To make sure that the VXLAN tunnels to the barn aren’t cut off if OPNsense 1 is unavailable, OPNsense 2 also needs to be configured with VTEPs and associated bridges. Since VXLAN is a Layer 4 protocol (the VTEPs are configured to listen on the virtual IP shared between the two routers), there would be no conflicts between the two sets of VTEPs, as only one of the routers would own the virtual IP at any given point in time.

Figure 2. High availability VXLAN endpoint architecture

The fact that each router had bridges between the same logical network segments seemed a bit network-loop-ish to me, so I ran through a few scenarios to make sure there were no such gremlins lurking. For example:

  1. A broadcast packet is sent from the barn over the VXLAN tunnel for VLAN 1
  2. The packet is received and decapsulated by the VTEP on OPNsense 1
  3. The packet exits OPNsense 1 after being forwarded by bridge br1 to interface vlan01
  4. The packet is broadcast by the switch, and enters OPNsense 2 on interface vlan01
  5. The packet is forwarded by bridge br1 to the VTEP, and is encapsulated
  6. The VTEP is unable to send the encapsulated packet, as OPNsense 2 does not have control of the virtual IP the VTEP is bound to

Everything seemed alright, and the network ran fine for months with this setup. Plus, even if there were any network loops, that’s what STP is for, right?

Everything was not, in fact, alright.

One day, the network went down. Hard. Devices on the network seemed to lose not only internet access, but access to other devices on the network as well. Restarting the primary router fixed the network, so hey, it was probably just a wayward solar flare, right?

Nope. The network went down again, and again, seemingly without rhyme or reason. While devices on the network could not access the internet, monitoring from the internet side would never show any problems; services that I had hosted at home would continue to be accessible throughout the outage. And of course, at this point I still had no clue what was causing the outage, and therefore not even an educated guess as to how to reproduce it.

When I have Wireshark open, you know I’m having an excellent day.

Eventually, I got Wireshark capturing during one of the outages. The problem was immediately apparent, scrolling by at a thousand packets per second: a storm of mDNS query responses for the hostname of a new Mac. Great, that makes sense: the Mac was a recent addition to the network, which lines up with when the outages started happening. If the outages were caused by the Mac, taking it off the network must solve the problem, right? Nope. While turning on the Mac had a 99% probability of triggering an outage due to the storm of mDNS responses, turning the Mac off would never stop the storm.
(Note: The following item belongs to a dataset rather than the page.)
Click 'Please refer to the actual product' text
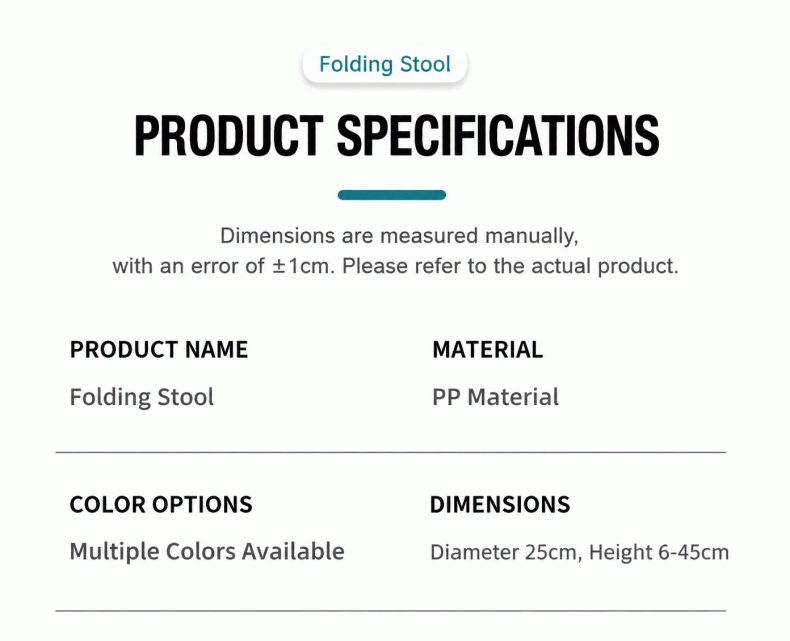 (x=510, y=266)
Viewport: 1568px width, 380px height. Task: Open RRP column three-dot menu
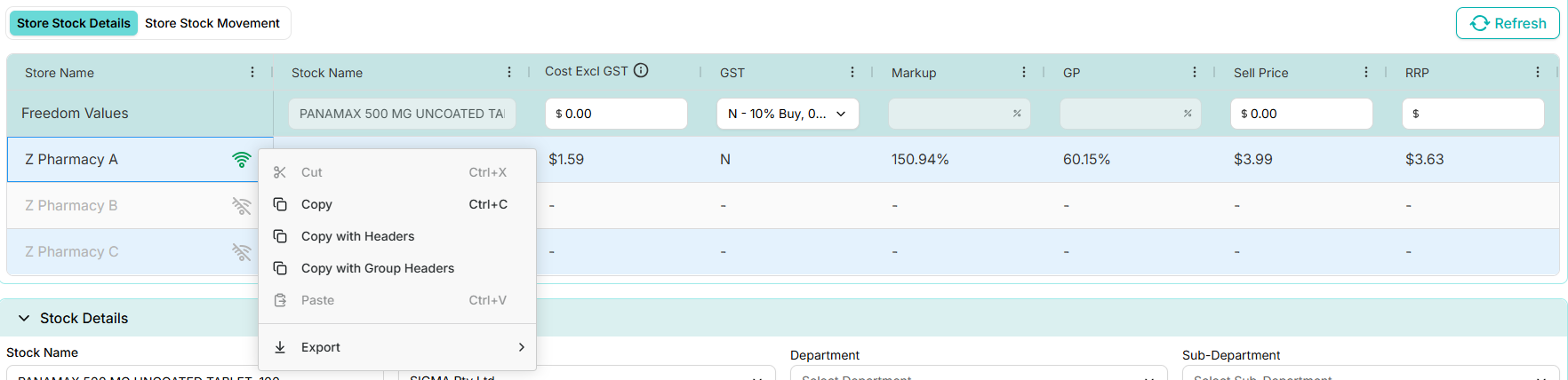coord(1538,72)

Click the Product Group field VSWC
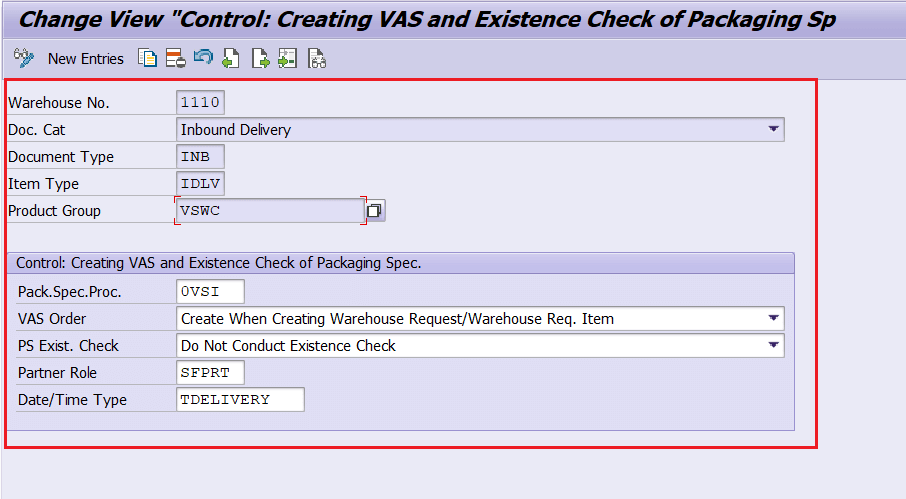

Looking a bit closer at the storm, each packet originated from one of 2 MAC addresses. Since there were 2, I suspected that they belonged to the routers. Sure enough, inspection of the routers showed that those were the MAC addresses for bridge br1 on each one.

Bridges are Layer 2 constructs; when they forward packets, Layer 2 details (e.g. source/destination MAC address) should not change. The fact that these packets had source MAC addresses belonging to the routers means that these mDNS response packets were being generated by the routers themselves, not just being forwarded through.

Why is my router impersonating a client?

My first guess was mDNS repeater functionality. If the mDNS repeater was running on both OPNsense machines, then maybe it was bouncing a response betweeen VLANs (i.e. OPNsense 1 picks up an mDNS response on VLAN 1 and sends it on VLAN 2, where it gets picked up by OPNsense 2 and sent back on VLAN 1). But, I was only seeing the packet storm on VLAN 1; if it was mDNS repeater, I would’ve expected to see the same storm on VLAN 2. Additionally, disabling mDNS repeater did not stop the outages from happening.

I could not think of anything else that would cause OPNsense to generate a packet storm like this. In any case, I figured I needed to take a closer look at the start of a storm to make sense of the whole thing.

Wireshark running? Check. Mac ready to be turned on? Check. Lights, camera, action!

As it came online, the Mac sent a whole bunch of mDNS queries asking about services on its own hostname. It then immediately replied to those queries.1 The packet storm trigger? One of these replies was too big for a single IPv6 packet, and had to be fragmented.

So, what’s wrong with a fragmented packet?

The core issue is a quirk in how the way pf (the OPNsense/BSD packet filter) handles packet fragmentation.

pf is a Layer 3 firewall. For it to filter packets properly, it needs to see the whole packet, which means it will reassemble any fragmented packets it encounters. However, when a fragmented packet is reassembled, all the original Layer 2 headers are thrown away. The firewall now doesn’t know anything (nor does it care) about the source or destination MAC addresses.

This is not a problem in most cases, since routers like OPNsense usually sit between different Layer 2 network segments. Once an incoming packet goes through the firewall, it is sent on the next network segment with the source MAC address set to that of the router and the destination MAC address set to that of the next hop. The data from the original Layer 2 header is irrelevant on the new network segment.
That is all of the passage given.